High-Resolution Indoor Sensing Using Channel State Information of WiFi Networks
Round 1
Reviewer 1 Report
This work presents an interesting method for indoor sensing using available WiFi equipment. Channel state information (CSI) raw data can be extracted from physical layer and be processed. Outputs of the proposed technique are a set of accurate information on breathing rate, heartbeat and angle of arrival of the incoming signal. Proposed method, as authors claimed, benefits of “the same hardware with communication systems due to the congestion in the frequency spectrum”. Available public CSI data processing steps is well presented through paragraphs of Section 3.1. Results presented in figures 11, 12 and 13 demonstrate the effectiveness and the accuracy of proposed method. Applications of this work are crucial as authors said :” This is particularly important for applications in search and rescue, healthcare, and security”
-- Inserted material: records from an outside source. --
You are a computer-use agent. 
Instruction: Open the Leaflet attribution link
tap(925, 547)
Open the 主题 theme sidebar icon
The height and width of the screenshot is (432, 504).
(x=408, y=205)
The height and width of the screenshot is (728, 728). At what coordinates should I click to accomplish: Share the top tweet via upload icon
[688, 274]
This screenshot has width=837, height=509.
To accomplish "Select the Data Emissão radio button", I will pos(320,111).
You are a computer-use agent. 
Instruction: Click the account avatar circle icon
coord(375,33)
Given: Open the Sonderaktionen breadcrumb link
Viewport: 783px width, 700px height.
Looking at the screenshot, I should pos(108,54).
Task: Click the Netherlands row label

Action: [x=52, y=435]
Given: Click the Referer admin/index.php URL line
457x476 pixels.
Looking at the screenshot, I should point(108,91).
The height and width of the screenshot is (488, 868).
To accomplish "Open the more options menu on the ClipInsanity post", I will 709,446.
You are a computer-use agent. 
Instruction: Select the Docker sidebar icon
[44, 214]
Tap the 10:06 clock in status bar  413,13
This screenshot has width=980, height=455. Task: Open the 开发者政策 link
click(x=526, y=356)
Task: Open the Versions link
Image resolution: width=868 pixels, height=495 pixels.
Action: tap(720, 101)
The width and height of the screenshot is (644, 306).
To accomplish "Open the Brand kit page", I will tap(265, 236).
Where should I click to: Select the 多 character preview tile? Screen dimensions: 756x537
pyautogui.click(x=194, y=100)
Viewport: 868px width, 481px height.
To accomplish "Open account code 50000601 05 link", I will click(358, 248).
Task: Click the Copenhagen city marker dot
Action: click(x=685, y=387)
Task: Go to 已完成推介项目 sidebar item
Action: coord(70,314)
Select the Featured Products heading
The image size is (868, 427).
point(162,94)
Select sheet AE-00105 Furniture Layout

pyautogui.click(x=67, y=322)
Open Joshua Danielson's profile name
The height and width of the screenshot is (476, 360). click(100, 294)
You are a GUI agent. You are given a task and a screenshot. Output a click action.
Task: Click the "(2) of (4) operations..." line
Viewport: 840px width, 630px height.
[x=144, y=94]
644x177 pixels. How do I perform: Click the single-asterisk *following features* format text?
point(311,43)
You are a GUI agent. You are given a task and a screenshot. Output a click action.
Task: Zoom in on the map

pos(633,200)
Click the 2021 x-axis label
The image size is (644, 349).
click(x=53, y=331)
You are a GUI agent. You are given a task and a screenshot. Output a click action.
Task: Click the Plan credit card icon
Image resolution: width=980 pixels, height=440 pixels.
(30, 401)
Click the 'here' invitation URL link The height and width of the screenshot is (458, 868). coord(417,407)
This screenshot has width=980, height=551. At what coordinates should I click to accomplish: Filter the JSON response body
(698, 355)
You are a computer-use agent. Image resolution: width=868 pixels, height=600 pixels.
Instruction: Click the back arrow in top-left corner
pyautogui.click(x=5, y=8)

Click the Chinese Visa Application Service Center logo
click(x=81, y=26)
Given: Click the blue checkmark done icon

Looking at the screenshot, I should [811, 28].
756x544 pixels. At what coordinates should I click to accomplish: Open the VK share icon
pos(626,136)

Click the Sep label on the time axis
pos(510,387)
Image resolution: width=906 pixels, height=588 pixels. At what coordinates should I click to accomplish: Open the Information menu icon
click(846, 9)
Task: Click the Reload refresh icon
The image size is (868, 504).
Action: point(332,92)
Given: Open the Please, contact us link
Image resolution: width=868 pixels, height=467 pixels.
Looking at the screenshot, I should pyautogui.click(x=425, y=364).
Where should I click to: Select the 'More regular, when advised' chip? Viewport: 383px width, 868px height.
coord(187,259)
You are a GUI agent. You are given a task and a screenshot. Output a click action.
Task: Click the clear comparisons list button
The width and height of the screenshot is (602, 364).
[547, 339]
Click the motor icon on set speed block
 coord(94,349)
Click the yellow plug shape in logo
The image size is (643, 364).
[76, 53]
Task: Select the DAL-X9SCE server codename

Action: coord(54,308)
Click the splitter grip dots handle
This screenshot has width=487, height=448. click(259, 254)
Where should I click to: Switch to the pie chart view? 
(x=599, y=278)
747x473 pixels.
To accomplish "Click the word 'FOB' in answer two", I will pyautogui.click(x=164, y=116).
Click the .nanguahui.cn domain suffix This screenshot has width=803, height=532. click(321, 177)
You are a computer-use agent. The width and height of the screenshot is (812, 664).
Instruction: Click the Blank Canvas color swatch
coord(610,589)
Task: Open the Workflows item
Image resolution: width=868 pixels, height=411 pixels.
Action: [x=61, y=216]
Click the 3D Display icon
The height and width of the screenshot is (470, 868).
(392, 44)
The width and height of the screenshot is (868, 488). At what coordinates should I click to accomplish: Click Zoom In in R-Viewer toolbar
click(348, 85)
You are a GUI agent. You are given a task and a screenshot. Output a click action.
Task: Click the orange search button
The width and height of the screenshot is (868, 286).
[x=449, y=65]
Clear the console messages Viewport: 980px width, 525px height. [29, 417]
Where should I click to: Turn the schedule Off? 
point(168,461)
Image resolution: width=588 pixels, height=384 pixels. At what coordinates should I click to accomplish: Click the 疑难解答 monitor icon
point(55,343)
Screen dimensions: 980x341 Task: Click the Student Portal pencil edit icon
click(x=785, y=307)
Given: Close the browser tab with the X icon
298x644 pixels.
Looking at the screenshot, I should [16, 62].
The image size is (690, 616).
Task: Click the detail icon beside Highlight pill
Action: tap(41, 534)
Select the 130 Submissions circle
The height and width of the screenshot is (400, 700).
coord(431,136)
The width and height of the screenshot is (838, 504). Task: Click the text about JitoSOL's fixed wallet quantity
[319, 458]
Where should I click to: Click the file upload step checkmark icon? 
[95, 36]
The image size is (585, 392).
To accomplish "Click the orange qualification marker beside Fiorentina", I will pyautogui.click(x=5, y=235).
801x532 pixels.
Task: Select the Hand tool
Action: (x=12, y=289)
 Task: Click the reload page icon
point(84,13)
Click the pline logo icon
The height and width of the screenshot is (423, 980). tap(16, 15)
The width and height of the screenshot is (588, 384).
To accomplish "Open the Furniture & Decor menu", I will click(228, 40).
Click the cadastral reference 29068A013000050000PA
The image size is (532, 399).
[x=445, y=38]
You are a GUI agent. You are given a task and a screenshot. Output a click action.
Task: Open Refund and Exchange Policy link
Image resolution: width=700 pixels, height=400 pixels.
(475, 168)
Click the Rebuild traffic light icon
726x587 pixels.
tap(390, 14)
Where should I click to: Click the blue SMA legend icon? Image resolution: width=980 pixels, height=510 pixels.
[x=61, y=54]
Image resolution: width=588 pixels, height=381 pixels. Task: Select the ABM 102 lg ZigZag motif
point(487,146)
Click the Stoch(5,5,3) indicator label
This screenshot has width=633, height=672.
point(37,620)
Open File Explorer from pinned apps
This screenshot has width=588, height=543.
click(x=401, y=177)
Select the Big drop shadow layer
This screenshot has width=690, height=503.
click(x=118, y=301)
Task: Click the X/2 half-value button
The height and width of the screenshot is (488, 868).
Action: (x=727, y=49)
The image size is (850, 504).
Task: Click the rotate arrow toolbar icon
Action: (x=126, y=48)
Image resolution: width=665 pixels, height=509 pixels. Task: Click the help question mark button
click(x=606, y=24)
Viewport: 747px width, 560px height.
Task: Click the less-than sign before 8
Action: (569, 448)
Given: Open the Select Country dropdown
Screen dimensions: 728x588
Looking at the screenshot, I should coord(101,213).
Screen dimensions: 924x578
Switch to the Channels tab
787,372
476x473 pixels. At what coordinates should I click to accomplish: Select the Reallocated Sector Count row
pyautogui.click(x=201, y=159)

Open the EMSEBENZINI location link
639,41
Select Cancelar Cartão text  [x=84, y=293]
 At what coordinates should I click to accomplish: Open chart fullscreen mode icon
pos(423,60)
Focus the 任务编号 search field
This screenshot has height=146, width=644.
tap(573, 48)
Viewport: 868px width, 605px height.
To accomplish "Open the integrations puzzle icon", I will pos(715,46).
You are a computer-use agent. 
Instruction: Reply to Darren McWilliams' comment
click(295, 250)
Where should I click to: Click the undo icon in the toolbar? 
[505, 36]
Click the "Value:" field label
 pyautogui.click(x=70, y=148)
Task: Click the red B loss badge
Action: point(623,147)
English writing style is perfect and I enjoyed myself when I was reading this paper
I think this work is a real contribution in the indoor sensing techniques using WiFi hardware, and it deserves to be published in its actual from
Author Response
Please see the attachment.
Author Response File: Author Response.pdf
Reviewer 2 Report
page 14 has "Figure ??." Which should be corrected
The article has a section on "results and discussion". However, it fails to discuss the results within the context of literature.
Quality of english is fine
Author Response
Please see the attachment.
Author Response File: Author Response.pdf
Reviewer 3 Report
1. Some recent related works need to be added for review and comparison, such as
[1] Q. Huang, et al., "Refining Wi-Fi based indoor localization with Li-Fi assisted model calibration in smart buildings," 16th International Conference on Computing in Civil and Building Engineering, pp. 1358-1365, 2016.
[2] Hernández N, Ocaña M, Alonso J M, et al. Continuous space estimation: Increasing WiFi-based indoor localization resolution without increasing the site-survey effort[J]. Sensors, 2017, 17(1): 147.
[3] Chen J, Ou G, Peng A, et al. An INS/WiFi indoor localization system based on the Weighted Least Squares[J]. Sensors, 2018, 18(5): 1458.
[4] Tuta J, Juric M B. A self-adaptive model-based Wi-Fi indoor localization method[J]. Sensors, 2016, 16(12): 2074.
2. The authors only describe their own algorithms and experimental results. I think you should also compare your results with other existing works in the literature. Please add a section to comprehensively compare and discuss the advantages and disadvantages between your work and other works.
acceptable
Author Response
Please see the attachment.
Author Response File: Author Response.pdf
Round 2
Reviewer 2 Report
Discussion section has been added. However the authors should avoid the use of "we" in the sentences.
This work needs proof reading.
Author Response
Thanks for your review. We have revised the discussion section, and uses of "we" have been avoided. Even though we believe that the use of "I" in an academic paper should be avoided, but the use of "we" should be acceptable. But we agree with the reviewer that the number of appearances should be reduced. The minor updates have been marked as red. We also ask a native English speaker to read this manuscript again. Thank you.
Reviewer 3 Report
Thanks for your efforts. The quality of this work has been improved.
Author Response
Appreciated your comments. We have tried our best to improve the quality of the paper and thank you for your recognition. We have checked through all references and reaffirmed their relevance to this work.